* Page text
☆ ☆ ☆ ☆ ☆

Free Republic
Browse · Search
News/Activism
Topics · Post Article

Skip to comments.

The Real Prison Industry
Townhall.com ^ | November 25, 2011 | Jonah Goldberg

Posted on 11/25/2011 9:46:47 AM PST by Kaslin

I've long thought the notion of a prison-industrial complex to be laughable left-wing nonsense peddled by Marxist goofballs and other passengers in the clown car of academic identity politics.

For those who don't know, the phrase "prison-industrial complex," or PIC, is a play on the military-industrial complex. The theory behind PIC is that there are powerful forces -- capitalist, racist, etc. -- pushing to lock up as many black and brown men as they can to maintain white supremacy and line the pockets of big-prison CEOs and shareholders with profits earned not just from the taxpayer but from the toil of prison-slave labor.

Self-described "abolitionists" in the anti-PIC cause seek to get rid of prisons altogether. Indeed, they want to abolish punishment itself.

That goes for murderers, rapists and pedophiles.

"People who have seriously harmed another need appropriate forms of support, supervision and social and economic resources," explains the website for Critical Resistance, the leading outfit in the "abolitionist" cause. In other words, if Penn State's Jerry Sandusky is found guilty on all counts, he doesn't deserve prison; he deserves "support, supervision and social and economic resources."

Personally, I think that is just bat-guano crazy.

Still, the state of our prisons has become something of a scandal. We have more prisoners today than we have soldiers, and more prison guards than Marines.

Our prisons have become boot camps for criminals. That's one reason why I'm sympathetic to Peter Moskos' idea to bring back flogging. A professor at John Jay College of Criminal Justice, Moskos argues in his book, "In Defense of Flogging," that flogging -- aka the lash -- is more humane than prison and much, much cheaper. He suggests that perpetrators of certain crimes -- petty theft, burglary, drug dealing -- be given the option of receiving one lash instead of six months in prison.

Before you shrink from the cruelty of the proposal, ask yourself which you would prefer: six lashes or three years in jail?

Moskos' motive is to reduce the size, scope and influence of prisons while keeping them around for the people who truly must be locked up: murderers, rapists, terrorists, pedophiles, etc. I might disagree with where he would set the ideal size of our prison population (I think incarceration rates have reduced crime more than he does), or how many lashes criminals should get, but he makes a compelling case, and his objective is reasonable.

☆ ☆ ☆ ☆ ☆

* Information shown
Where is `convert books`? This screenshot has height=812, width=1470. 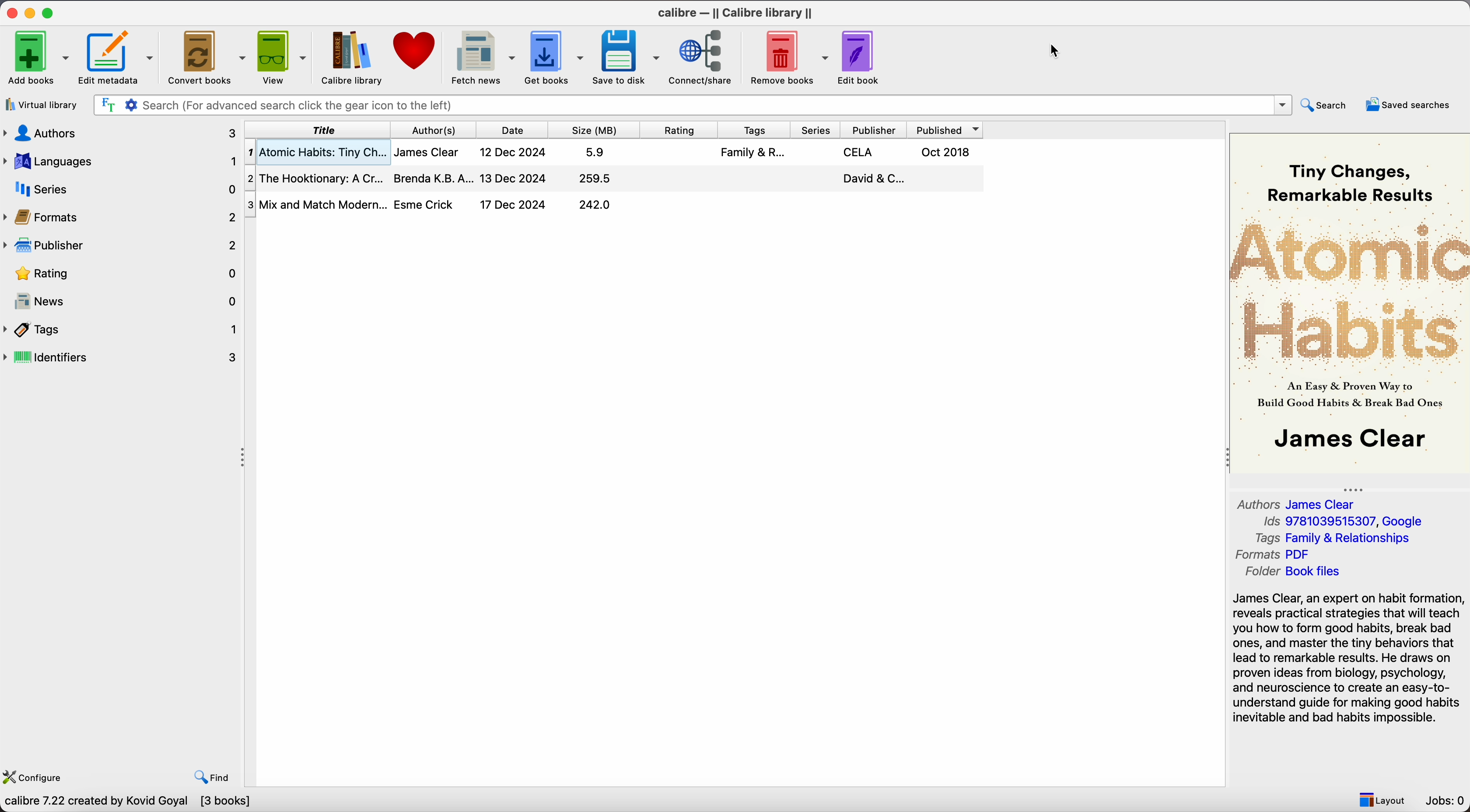
convert books is located at coordinates (206, 56).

☆ ☆ ☆ ☆ ☆

* Short problem 1
From the prison column, reproduce word for word the passage that begins at the words "Posted on 11/25/2011" and ends after the words "abolish punishment itself.".
* Short problem 2
According to the prison column, at which college is Peter Moskos a professor?

* Complete output 1
Posted on 11/25/2011 9:46:47 AM PST by Kaslin

I've long thought the notion of a prison-industrial complex to be laughable left-wing nonsense peddled by Marxist goofballs and other passengers in the clown car of academic identity politics.

For those who don't know, the phrase "prison-industrial complex," or PIC, is a play on the military-industrial complex. The theory behind PIC is that there are powerful forces -- capitalist, racist, etc. -- pushing to lock up as many black and brown men as they can to maintain white supremacy and line the pockets of big-prison CEOs and shareholders with profits earned not just from the taxpayer but from the toil of prison-slave labor.

Self-described "abolitionists" in the anti-PIC cause seek to get rid of prisons altogether. Indeed, they want to abolish punishment itself.

* Complete output 2
John Jay College of Criminal Justice.